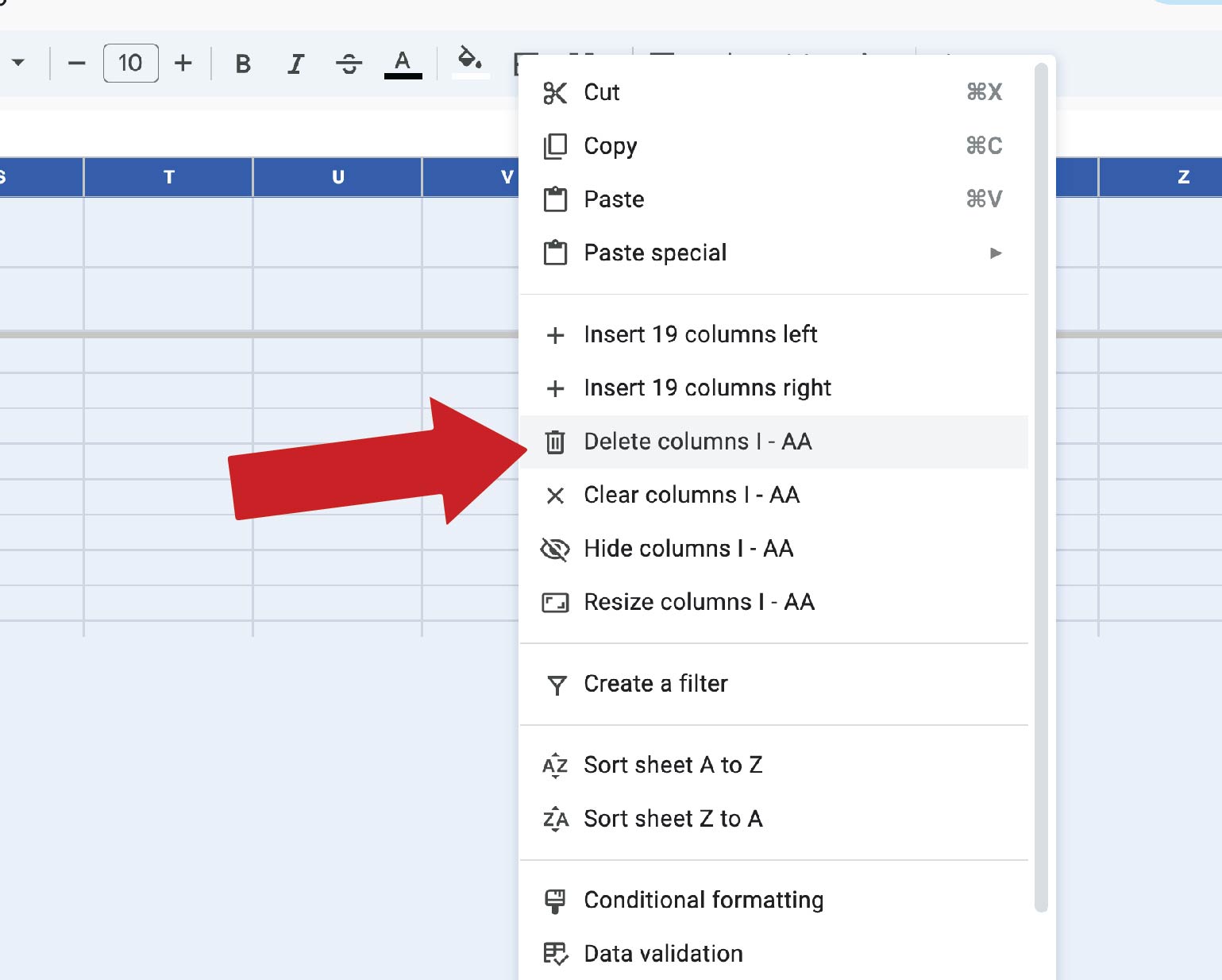Sort sheet A to Z
This screenshot has width=1222, height=980.
pyautogui.click(x=673, y=765)
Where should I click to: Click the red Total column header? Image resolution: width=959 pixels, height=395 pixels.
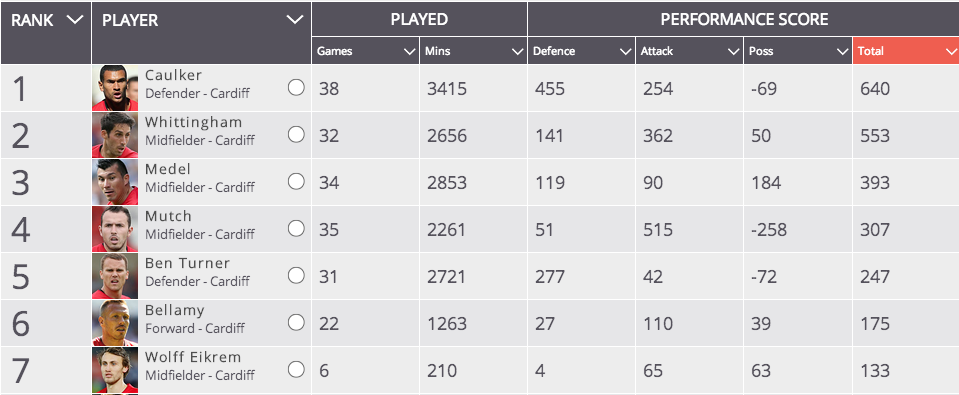[x=906, y=51]
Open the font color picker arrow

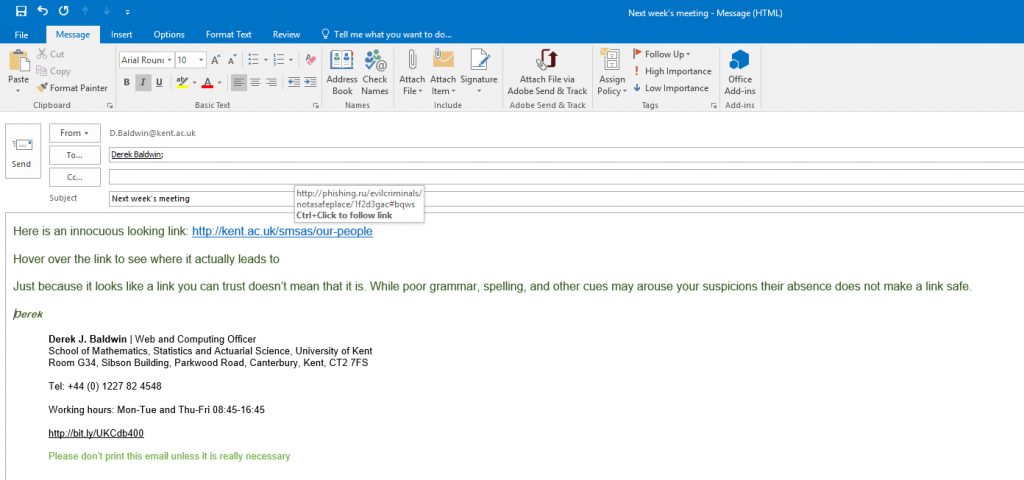pyautogui.click(x=219, y=82)
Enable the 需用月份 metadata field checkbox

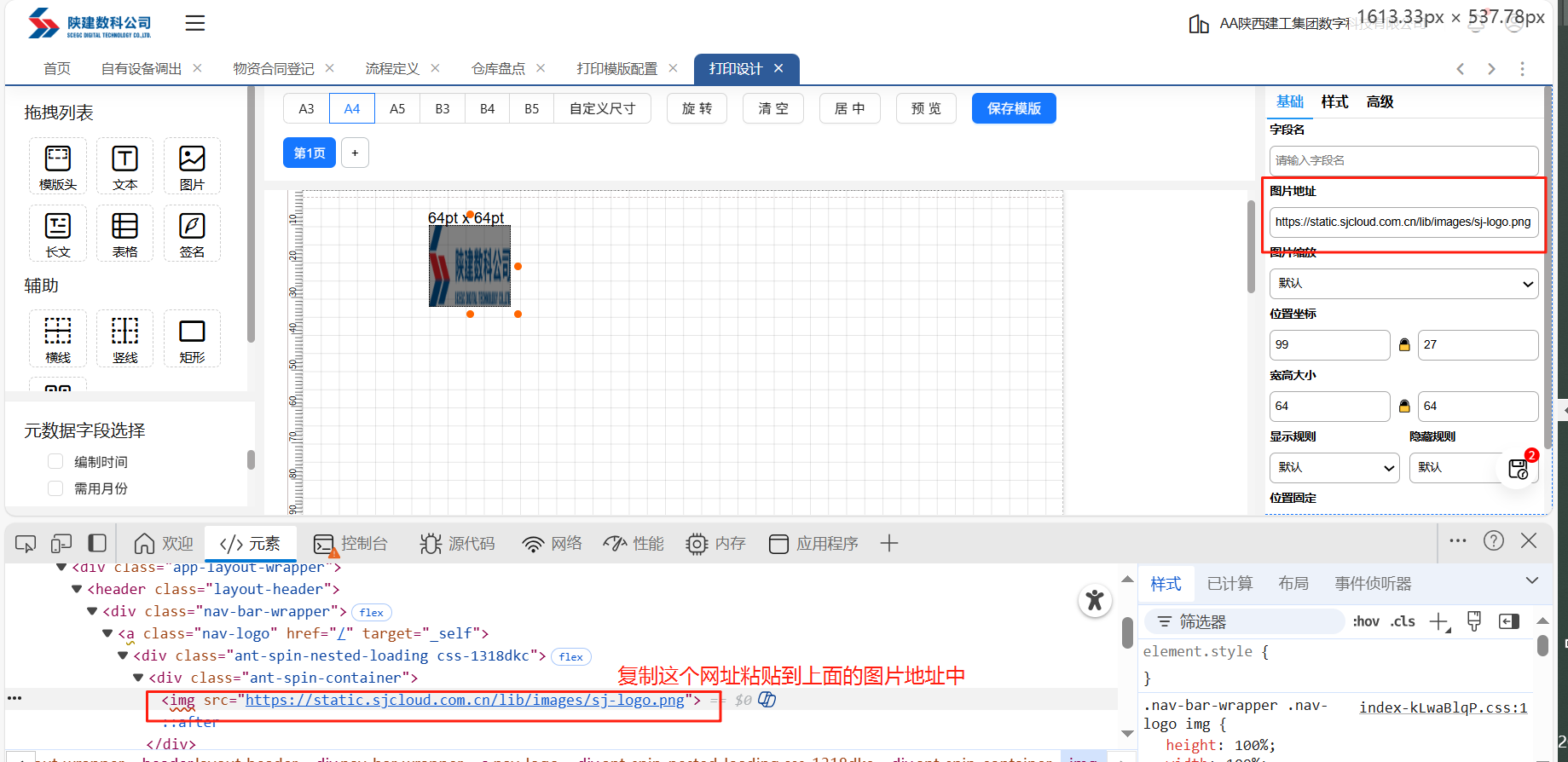click(56, 488)
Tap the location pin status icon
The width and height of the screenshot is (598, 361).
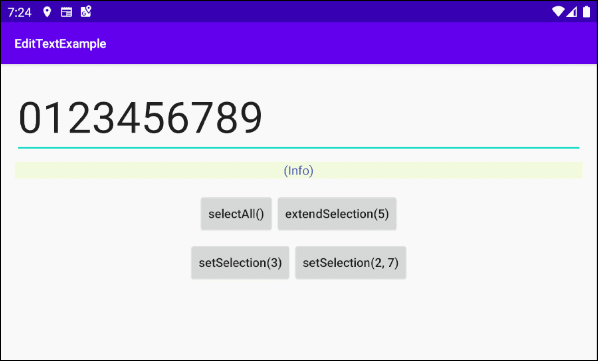tap(47, 12)
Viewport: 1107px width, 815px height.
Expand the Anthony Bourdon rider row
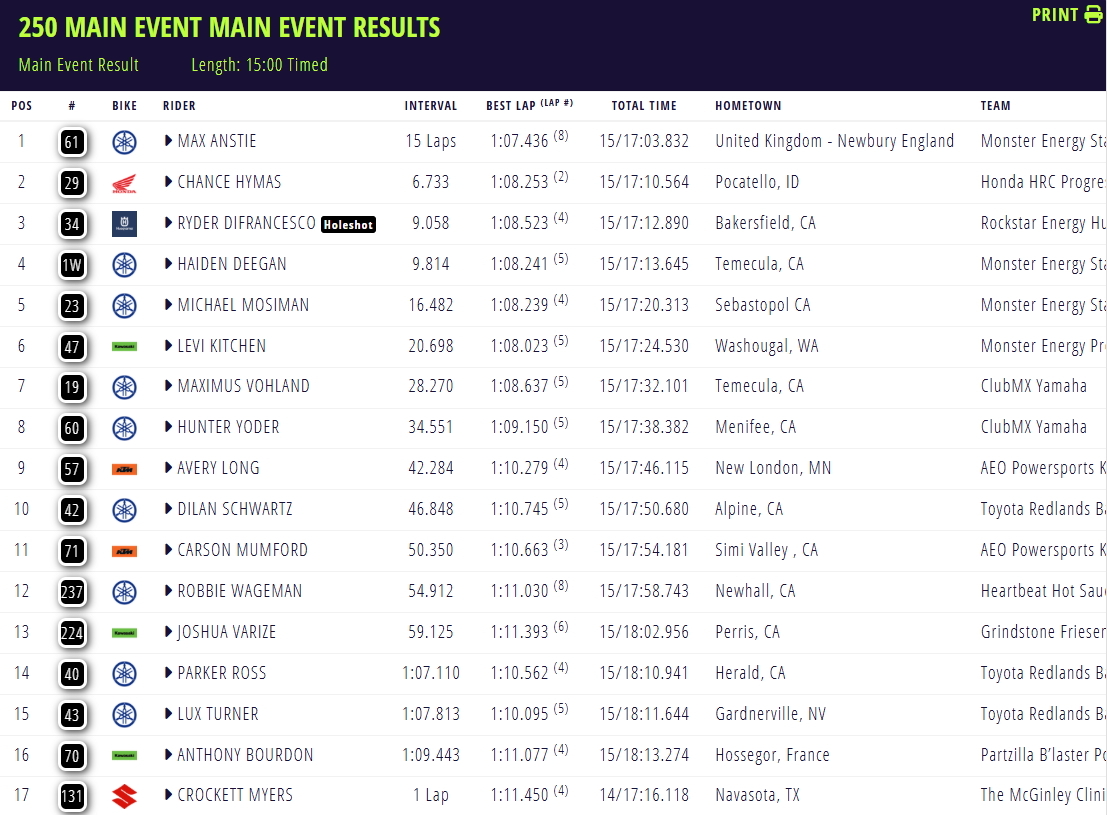168,754
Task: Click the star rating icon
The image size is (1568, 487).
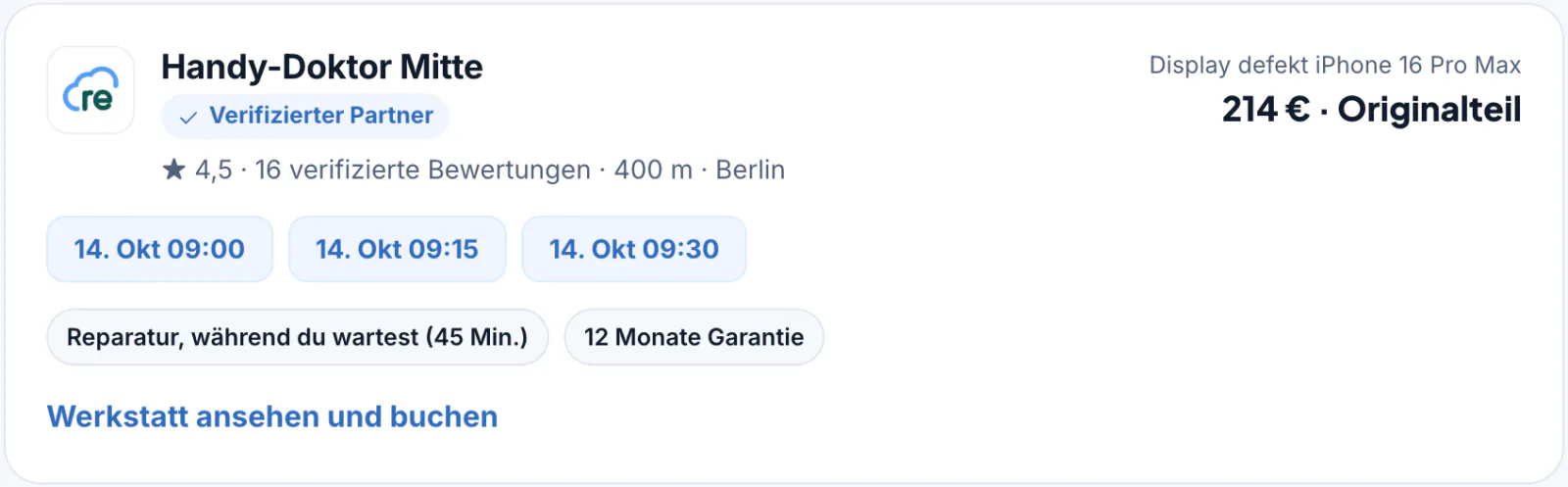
####
**TASK TO CARRY OUT**
Only the lines between the one containing "Where should I" and the last line of the listing above, both included, should be written out, exactly and without pictures.

**TASK RESULT**
Where should I click to: Click the red Total column header? Image resolution: width=959 pixels, height=395 pixels.
[x=906, y=51]
Open the font color picker arrow

pyautogui.click(x=219, y=82)
Enable the 需用月份 metadata field checkbox

click(56, 488)
Tap the location pin status icon
The width and height of the screenshot is (598, 361).
tap(47, 12)
Viewport: 1107px width, 815px height.
Expand the Anthony Bourdon rider row
168,754
Task: Click the star rating icon
The image size is (1568, 487).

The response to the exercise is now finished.